WHAT YOU SHOULD DO
The expected output is an exact copy of the lines from the one containing "Open the Еще dropdown menu" to the final line below, minus any pictures.

DATA RECORDS
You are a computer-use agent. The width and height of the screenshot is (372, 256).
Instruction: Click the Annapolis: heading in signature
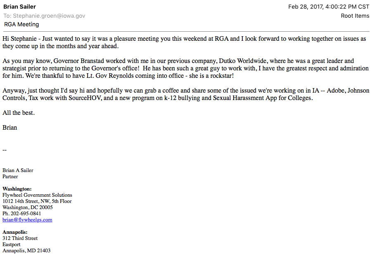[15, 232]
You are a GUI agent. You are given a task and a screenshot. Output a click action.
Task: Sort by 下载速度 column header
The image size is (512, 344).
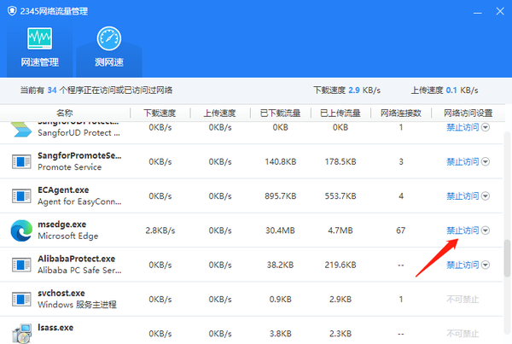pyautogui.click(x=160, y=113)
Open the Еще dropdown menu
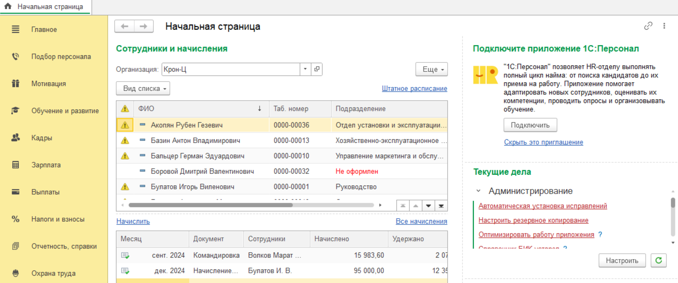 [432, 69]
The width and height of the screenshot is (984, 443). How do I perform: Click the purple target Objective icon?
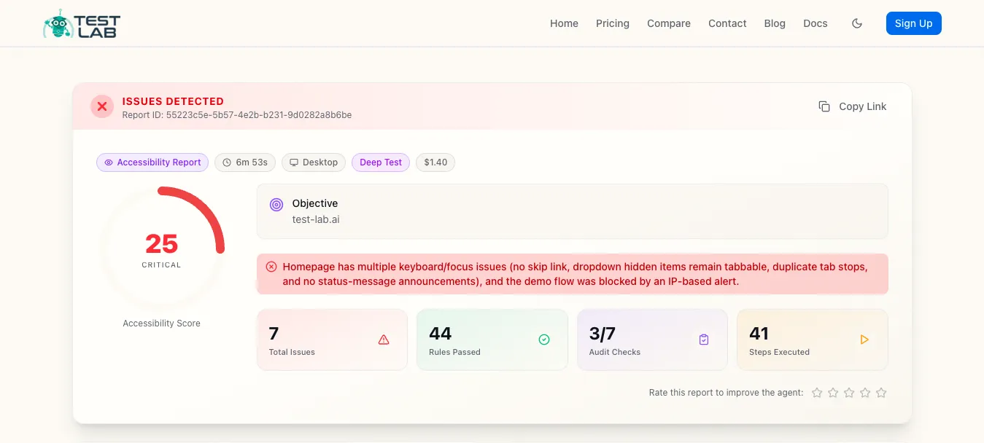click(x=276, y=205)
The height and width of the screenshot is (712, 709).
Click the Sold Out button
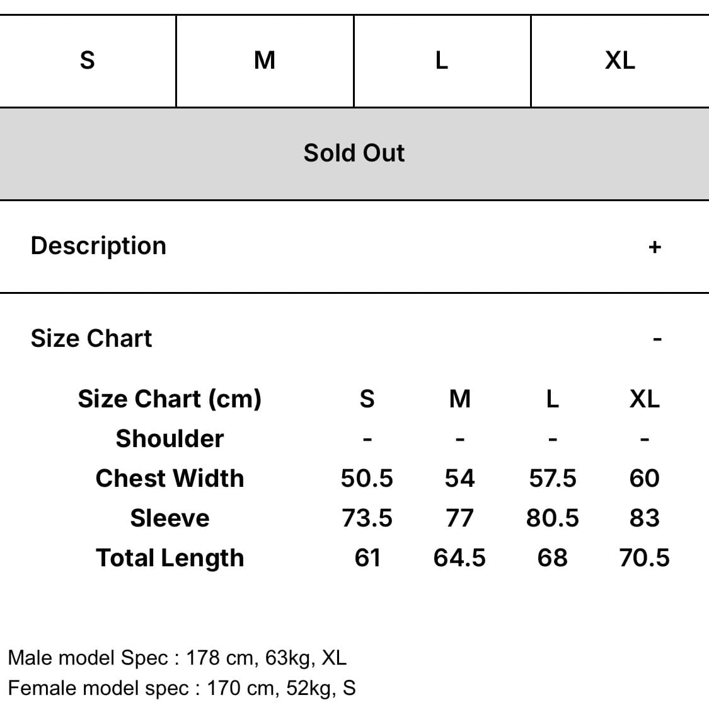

RESULT OF THIS EXERCISE
Open the Еще dropdown menu
 [432, 69]
The width and height of the screenshot is (984, 443). How do I perform: Click the purple target Objective icon?
click(x=276, y=205)
The height and width of the screenshot is (712, 709).
Click the Sold Out button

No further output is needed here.